ME is multi-systemic disease classified by the World Health Organisation in the chapter on Diseases of the Nervous System (neurological) at WHO ICD-10 G.93.3, which lists post-viral fatigue syndrome and benign myalgic encephalomyelitis. CFS (chronic fatigue syndrome) is a term that is listed in the alphabetical index with a reference to G.93.3.
Different criteria for both ME (myalgic encephalomyelitis) and CFS (chronic fatigue syndrome) have been developed in different countries over the years. In the UK, CFS/ME has become an umbrella diagnosis for patients whose similar symptoms may have quite different causes, creating confusion for clinicians and researchers alike, and a barrier to useful scientific progress in this important area of human health. A group of international researchers has now developed a new set of criteria for ME, which can be used for both clinical diagnostic and research purposes – known as the International Consensus Criteria.
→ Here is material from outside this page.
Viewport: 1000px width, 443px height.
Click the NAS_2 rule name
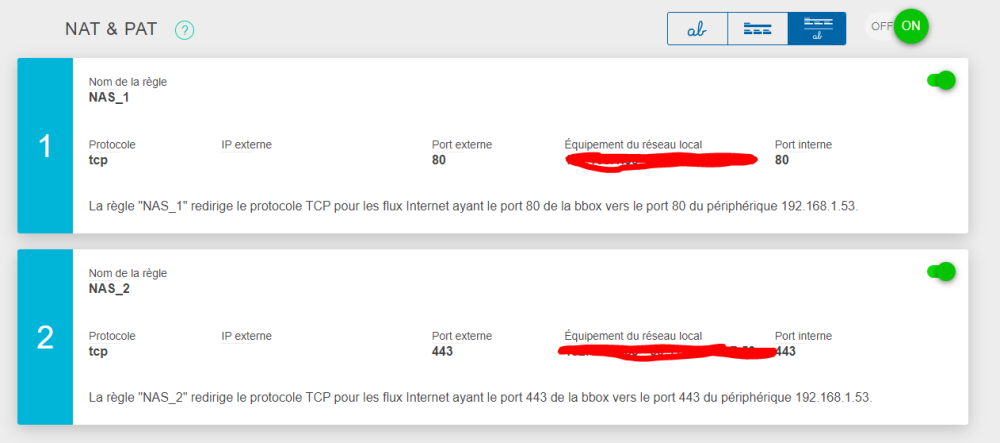(110, 289)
Some 250,000 people are thought to have ME or CFS in the UK - 25% of those are severely affected and 10% are children. Some are so severely affected that they cannot move, speak or swallow. Studies at Dundee and Newcastle Universities found that 40-44% of patients with a diagnosis of CFS/ME were misdiagnosed and some had other, potentially treatable illnesses. Development of a reliable diagnostic biomarker and objective biomedical tests for the disease is therefore a priority. This will be of huge benefit to doctors and patients alike.
Patients with severe ME have been largely excluded from research and also from treatment, as services have not been developed to meet their special needs and lack of research means that doctors have no evidence-based treatments to offer them.
In a UK study, ME was found to be the biggest cause of long-term absence from school. Research carried out at Dundee University and published in September 2010 showed evidence of persistent underlying viral infection in children, the same as previously found in adults in 2005. This adds to the mounting body of scientific evidence of the biological processes at work in ME, yet there is no cohesive strategy for taking this research forward so that these biomedical findings can translate into treatments of the root cause of the disease and perhaps even prevention.
Invest in ME is a small UK charity with a big idea!
In 2010, at the 5th annual international conference on biomedical ME research (which it hosts) Invest in ME announced its proposal to set up a Centre of Excellence in UK, combining biomedical ME research with clinical diagnosis and treatment for patients and training for health professionals. A year on and almost everything is in place for this exciting new venture to go ahead. Patient care will be at the heart of the centre and clinical diagnosis of patients will be made using the correct and up-to-date diagnostic criteria. An important aspect of the biomedical research is that distinct patient cohorts are properly defined and maintained. The research being proposed by the university would be of the most advanced possible – using virology and immunology as the key for examining patients.
Invest in ME has links with other researchers and institutes in Europe and Australia and has funded UK research by the innovative Whittemore Peterson Institute for Neuro-Immune Disease of Nevada, USA. Foundations are therefore already in place for international researchers to work collaboratively to advance science and provide the promise of better treatment and possible restoration of function and quality of life to a section of the community who have received very little help in the past, including children and the severely affected.